The nominee insists that he’d be part of “a team of nine” justices, and that litigants who’d come before him, whether they win or lose, would feel they got “a fair shake.”
He points out cases where he decided against a Republican administration, like the 2012 Hamdan v. US, in which an “associate of Osama Bin Laden” involved in the Sept. 11 attacks was prosecuted before a military commission, writing the opinion finding this commission process unconstitutional. “Why did I rule for someone involved in Sept. 11? The law compelled it,” Kavanaugh said.

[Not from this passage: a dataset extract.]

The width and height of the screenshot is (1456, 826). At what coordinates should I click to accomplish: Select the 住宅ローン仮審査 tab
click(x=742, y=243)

“We don’t make decisions based on who people are but on the law. [Justice Anthony] Kennedy’s example of independence is what I try to follow,” Kavanaugh says. “I’m a pro-law judge. I’ve ruled for parties based on whether they have the law on their side. If you walk into my courtroom and you have the better legal arguments, you will win.”
It’s hard to argue with such reasonable responses and not to be convinced by Kavanaugh’s rhetoric if you’re really listening to the answers and haven’t decided in advance.
But the hearings are a strange political process for a job that’s meant to be apolitical and—after all is said and done—it’s still difficult to determine how Kavanaugh would decide key cases, given his previous political positions. And really, this is what everyone wants to know.
It’s part of a peculiarly American and contradictory desire: The constitution and country prize an independent judiciary even as political factions want to seat judges to their liking—and hope judges won’t be swayed by the other side’s partisan views.